Task data =
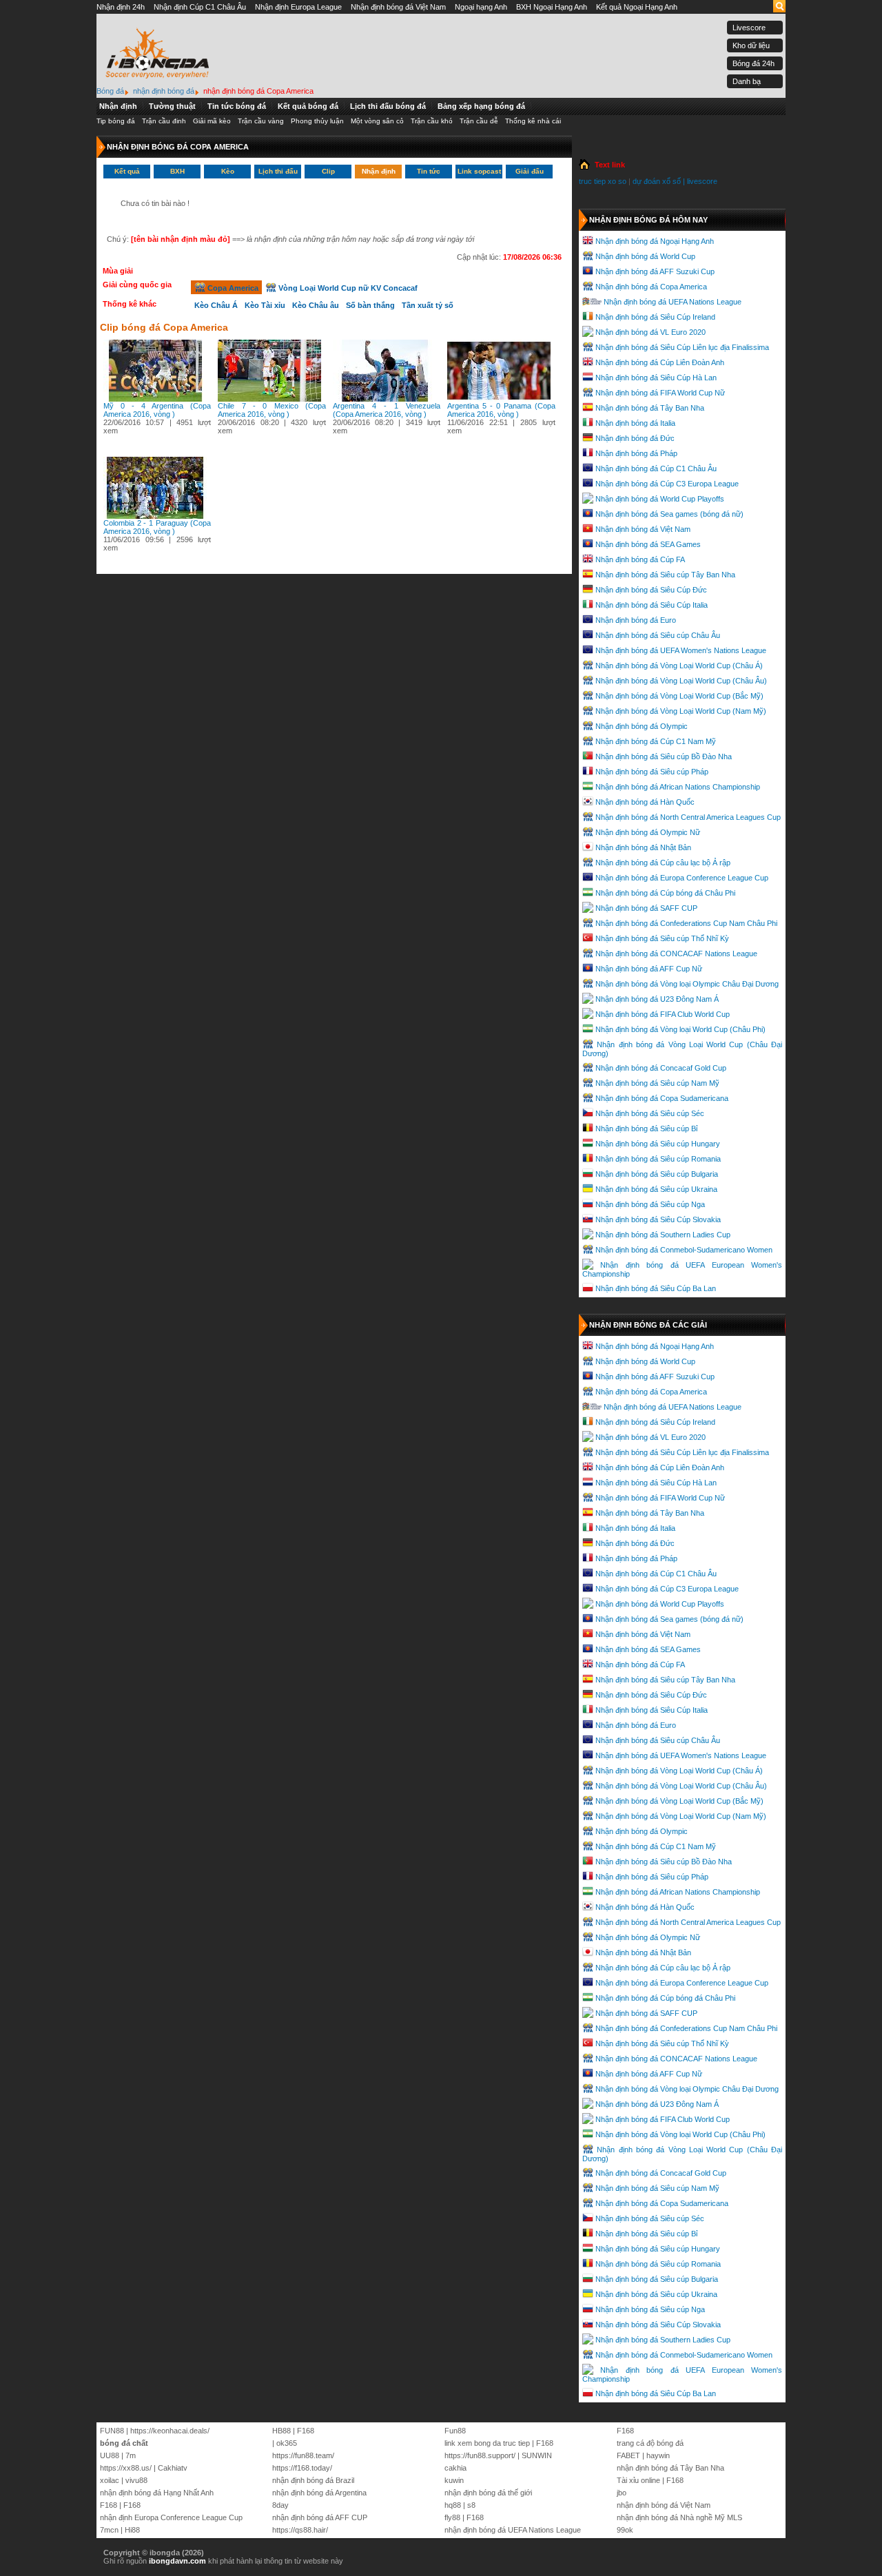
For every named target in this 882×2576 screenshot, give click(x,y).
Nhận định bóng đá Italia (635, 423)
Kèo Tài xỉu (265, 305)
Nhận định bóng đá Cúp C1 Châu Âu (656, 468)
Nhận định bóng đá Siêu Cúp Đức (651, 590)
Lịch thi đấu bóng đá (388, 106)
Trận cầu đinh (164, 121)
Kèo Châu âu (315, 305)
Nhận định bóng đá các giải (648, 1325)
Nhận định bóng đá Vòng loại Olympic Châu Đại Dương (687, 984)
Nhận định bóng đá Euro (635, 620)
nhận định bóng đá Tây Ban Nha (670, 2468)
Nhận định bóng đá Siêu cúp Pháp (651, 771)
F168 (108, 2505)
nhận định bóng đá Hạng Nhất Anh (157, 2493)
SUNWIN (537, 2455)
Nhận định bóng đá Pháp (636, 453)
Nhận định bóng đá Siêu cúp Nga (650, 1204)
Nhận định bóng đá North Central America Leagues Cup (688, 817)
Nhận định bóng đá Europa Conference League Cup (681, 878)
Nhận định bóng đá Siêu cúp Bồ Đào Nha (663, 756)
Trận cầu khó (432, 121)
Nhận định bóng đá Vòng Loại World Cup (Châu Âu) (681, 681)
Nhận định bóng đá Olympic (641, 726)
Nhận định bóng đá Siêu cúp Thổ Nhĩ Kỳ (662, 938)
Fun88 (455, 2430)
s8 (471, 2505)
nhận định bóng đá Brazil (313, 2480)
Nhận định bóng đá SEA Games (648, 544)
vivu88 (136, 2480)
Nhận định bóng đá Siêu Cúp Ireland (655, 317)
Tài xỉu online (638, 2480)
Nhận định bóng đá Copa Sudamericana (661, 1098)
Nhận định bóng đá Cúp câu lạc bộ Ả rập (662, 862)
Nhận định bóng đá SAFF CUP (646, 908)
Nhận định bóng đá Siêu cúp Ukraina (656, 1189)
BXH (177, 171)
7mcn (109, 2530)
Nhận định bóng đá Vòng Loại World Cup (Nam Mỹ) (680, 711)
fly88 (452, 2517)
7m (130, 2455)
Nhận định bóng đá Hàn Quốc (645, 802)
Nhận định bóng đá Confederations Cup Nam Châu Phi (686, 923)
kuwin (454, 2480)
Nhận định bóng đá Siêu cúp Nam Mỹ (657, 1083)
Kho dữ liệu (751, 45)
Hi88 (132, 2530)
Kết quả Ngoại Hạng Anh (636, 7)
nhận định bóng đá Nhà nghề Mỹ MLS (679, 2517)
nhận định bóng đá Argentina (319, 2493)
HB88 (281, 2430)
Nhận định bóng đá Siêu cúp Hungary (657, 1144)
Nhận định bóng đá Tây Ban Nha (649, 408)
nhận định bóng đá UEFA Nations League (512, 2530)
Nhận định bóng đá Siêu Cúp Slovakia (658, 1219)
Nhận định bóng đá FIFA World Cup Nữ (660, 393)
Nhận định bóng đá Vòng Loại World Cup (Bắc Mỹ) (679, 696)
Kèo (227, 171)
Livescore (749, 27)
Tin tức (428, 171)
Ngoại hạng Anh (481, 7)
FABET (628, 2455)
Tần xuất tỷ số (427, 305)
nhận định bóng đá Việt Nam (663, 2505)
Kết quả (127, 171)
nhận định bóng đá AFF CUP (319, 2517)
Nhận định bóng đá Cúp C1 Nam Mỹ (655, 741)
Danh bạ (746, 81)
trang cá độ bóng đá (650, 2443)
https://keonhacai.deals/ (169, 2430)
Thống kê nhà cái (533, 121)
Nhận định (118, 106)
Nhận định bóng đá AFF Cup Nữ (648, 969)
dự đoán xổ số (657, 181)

Try it =
What I need is every record written out exactly, minus the pictures.

Finished task =
For every named target in this 882×2576 screenshot, give click(x,y).
Nhận định bóng đá Italia (635, 423)
Kèo Tài xỉu (265, 305)
Nhận định bóng đá Cúp C1 Châu Âu (656, 468)
Nhận định bóng đá Siêu Cúp Đức (651, 590)
Lịch thi đấu bóng đá (388, 106)
Trận cầu đinh (164, 121)
Kèo Châu âu (315, 305)
Nhận định bóng đá các giải (648, 1325)
Nhận định bóng đá Vòng loại Olympic Châu Đại Dương (687, 984)
Nhận định bóng đá Euro (635, 620)
nhận định bóng đá Tây Ban Nha (670, 2468)
Nhận định bóng đá Siêu cúp Pháp (651, 771)
F168 (108, 2505)
nhận định bóng đá Hạng Nhất Anh (157, 2493)
SUNWIN (537, 2455)
Nhận định bóng đá Pháp (636, 453)
Nhận định bóng đá Siêu cúp Nga (650, 1204)
Nhận định bóng đá North Central America Leagues Cup (688, 817)
Nhận định bóng đá Europa Conference League Cup (681, 878)
Nhận định bóng đá Siêu cúp Bồ Đào Nha (663, 756)
Trận cầu khó (432, 121)
Nhận định bóng đá Vòng Loại World Cup (Châu Âu) (681, 681)
Nhận định bóng đá Olympic (641, 726)
Nhận định bóng đá Siêu cúp Thổ Nhĩ Kỳ (662, 938)
Fun88 (455, 2430)
s8 (471, 2505)
nhận định bóng đá Brazil (313, 2480)
Nhận định bóng đá SEA Games (648, 544)
vivu88 (136, 2480)
Nhận định bóng đá Siêu Cúp Ireland (655, 317)
Tài xỉu online (638, 2480)
Nhận định bóng đá Copa Sudamericana (661, 1098)
Nhận định bóng đá Cúp câu lạc bộ Ả rập (662, 862)
Nhận định bóng đá SAFF CUP (646, 908)
Nhận định bóng đá Siêu cúp Ukraina (656, 1189)
BXH (177, 171)
7mcn (109, 2530)
Nhận định bóng đá Vòng Loại World Cup (Nam Mỹ) (680, 711)
fly88 (452, 2517)
7m (130, 2455)
Nhận định bóng đá Hàn Quốc (645, 802)
Nhận định bóng đá Confederations Cup Nam Châu Phi (686, 923)
kuwin (454, 2480)
Nhận định bóng đá Siêu cúp Nam Mỹ (657, 1083)
Kho dữ liệu (751, 45)
Hi88 (132, 2530)
Kết quả Ngoại Hạng Anh (636, 7)
nhận định bóng đá Nhà nghề Mỹ MLS (679, 2517)
nhận định bóng đá Argentina (319, 2493)
HB88 (281, 2430)
Nhận định bóng đá Siêu cúp Hungary (657, 1144)
Nhận định bóng đá Tây Ban Nha (649, 408)
nhận định bóng đá UEFA Nations League (512, 2530)
Nhận định bóng đá Siêu Cúp Slovakia (658, 1219)
Nhận định bóng đá FIFA World Cup Nữ (660, 393)
Nhận định bóng đá Vòng Loại World Cup (Bắc Mỹ) (679, 696)
Kèo (227, 171)
Livescore (749, 27)
Tin tức (428, 171)
Ngoại hạng Anh (481, 7)
FABET (628, 2455)
Tần xuất tỷ số (427, 305)
nhận định bóng đá Việt Nam (663, 2505)
Kết quả (127, 171)
nhận định bóng đá AFF CUP (319, 2517)
Nhận định bóng đá Cúp C1 Nam Mỹ (655, 741)
Danh bạ (746, 81)
trang cá độ bóng đá (650, 2443)
https://keonhacai.deals/ (169, 2430)
Thống kê nhà cái (533, 121)
Nhận định (118, 106)
Nhận định bóng đá AFF Cup Nữ (648, 969)
dự đoán xổ số (657, 181)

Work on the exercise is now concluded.